The secondaries market has grown from strength to strength in recent years; the transaction volume of $165 billion in 2024 represented a 40% increase over the prior year.While recent market turmoil may make the short-term outlook hard to predict, over the long term, both transaction volume and fundraising are expected to increase.This growth has been accompanied by a greater use of leverage by secondaries funds.Indeed, the slowdown in M&A activity and related reduction of distributions from the underlying portfolio is likely to spur funds to incur more leverage, including to cover liquidity needs and to return capital to investors. While the nuts and bolts of a secondaries net asset value (NAV) financing are not new, the growth in volume has attracted new entrants and resulted in innovation in the market.
Deferral Security and NAV Financings
Liquidity needs are not the only factor driving the significant growth in the secondaries market—plenty of sponsors engage in secondary transactions for purposes of, among other things, rebalancing their portfolio allocations or de-risking their fund. As a result, sellers in recent deals have been more willing to defer a significant portion (50% or more) of the purchase price in exchange for a meaningfully higher headline price (3–4% in recent experience) and a more robust guarantee and security package, which may include parent guarantees, pledges of equity interests in the SPV holding the portfolio, pledges of bank accounts into which distributions from the portfolio will flow and/or a pledge of the unfunded capital commitments of the investors.Buyers, on the other hand, often want to obtain a NAV facility whose proceeds can be utilized to make the closing date purchase price payments or to return capital more quickly to investors.

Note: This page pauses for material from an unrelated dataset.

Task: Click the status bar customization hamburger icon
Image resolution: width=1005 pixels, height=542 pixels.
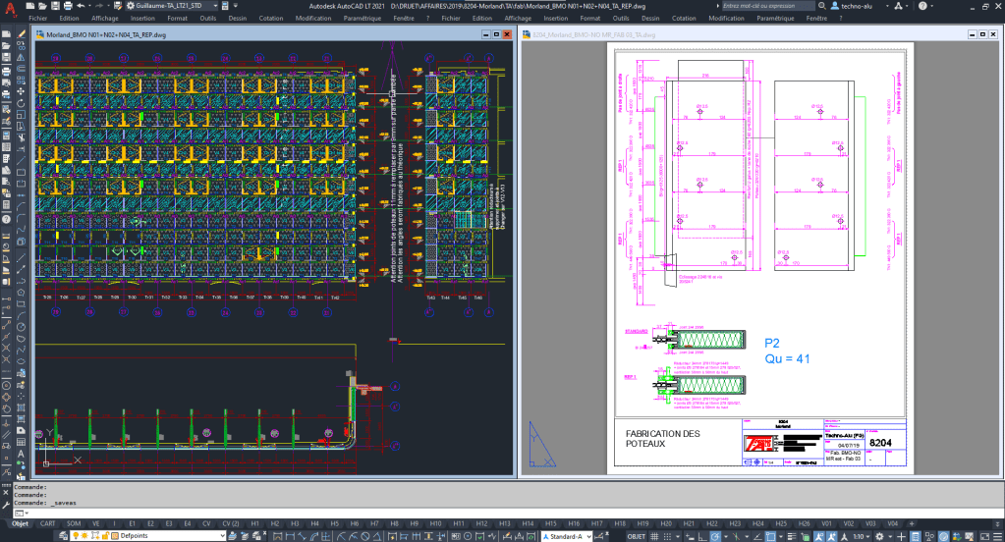Action: pyautogui.click(x=996, y=536)
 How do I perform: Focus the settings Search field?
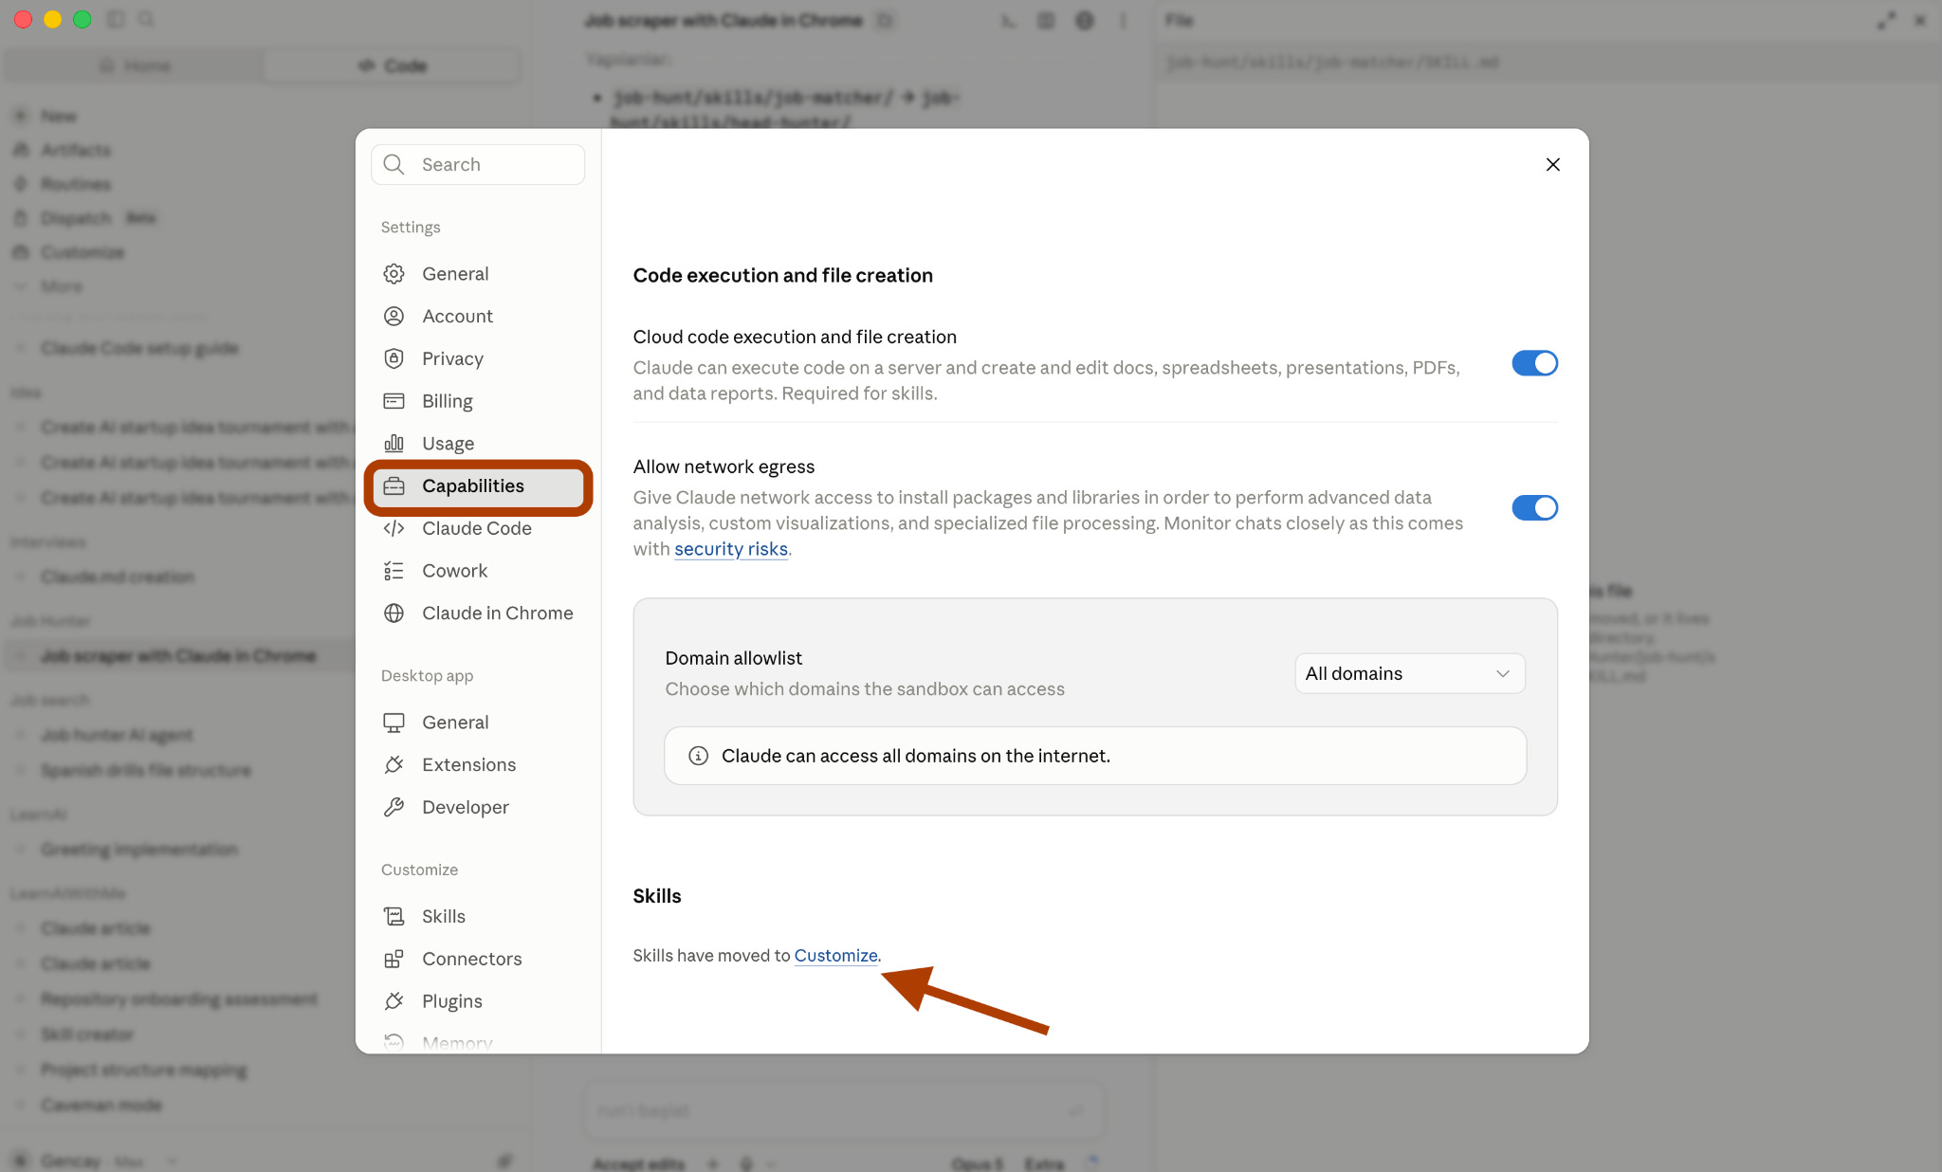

The competing obligations—deferral owed to sellers and NAV loans to lenders of the buyer—can create a complicated structuring and deal dynamic as sellers push for deferral security to come ahead and buyers push for NAV loans to come ahead to preserve maximum financing flexibility.Often, sellers are willing to agree to have the NAV facility come ahead in respect of the underlying portfolio investments so long as the buyers have provided guarantees from well-capitalized entities above the NAV structure.
Insurance Investors
Another notable trend is the prevalence of insurance investors in NAV financings.The terms of these facilities often blur the line between a secondaries NAV financing and a securitization or collateralized fund obligation (CFO) transaction.Key features of insurance financings include the following:
- Tenor: These loans often have a tenor of 10 years as compared to three to five years for those provided by other lenders.
- Cash Flow Sweeps: Given the long tenor, insurance investors may be willing to provide for a longer cash sweep holiday, thus allowing the borrower to make more distributions to its investors in the initial years of the facility.
- Rating: These loans include either a requirement to obtain a rating prior to the closing of the facility or, if not obtained at closing, a covenant to use commercially reasonable efforts to obtain a rating within a specified period. Failure to obtain a specified investment grade rating can result in an interest rate step-up or accelerated cash sweeps.
- LTV Financial Covenant: In borrower-favorable deals, there might not be a financial covenant to maintain a loan-to-value ratio (LTV) below a specified threshold. Instead, when LTV exceeds specified thresholds, the result is a 100% sweep of distributions from the portfolio rather than a default.
Financings for Evergreen Funds
We have seen semi-liquid open-ended secondaries funds (also known as evergreen funds) gain in popularity in recent years, and more lenders are providing financing to these funds with the following key features:
- Blind Pool Revolvers: Lenders are willing to provide revolving facilities without approval rights over specific assets in the borrowing base so long as such assets are consistent with the fund’s investment strategy and meet certain minimum diversity requirements.
- Unsecured v. Secured: These facilities can be obtained either on a secured or on an unsecured basis. If unsecured, there will be a soft commitment from the entity receiving subscription funds to transfer amounts to a borrower collateral account in the case of an event of default or LTV breach.
Rated Feeders/CFOs
We have seen rated feeders and CFO transactions for secondaries funds or stakes come back in focus given that recent developments have provided greater regulatory certainty for U.S. insurers.We expect secondaries funds to take more advantage of these products, either as a fundraising tool or as a means of obtaining needed leverage.
Expectations for the Future
While secondaries NAV financings are by no means a new product in the fund finance space, the growth in secondaries fundraising and deal activity has spurred innovation in structures and terms. We expect this to continue, with market participants using more bespoke structures, and terms evolving on a deal-by-deal basis.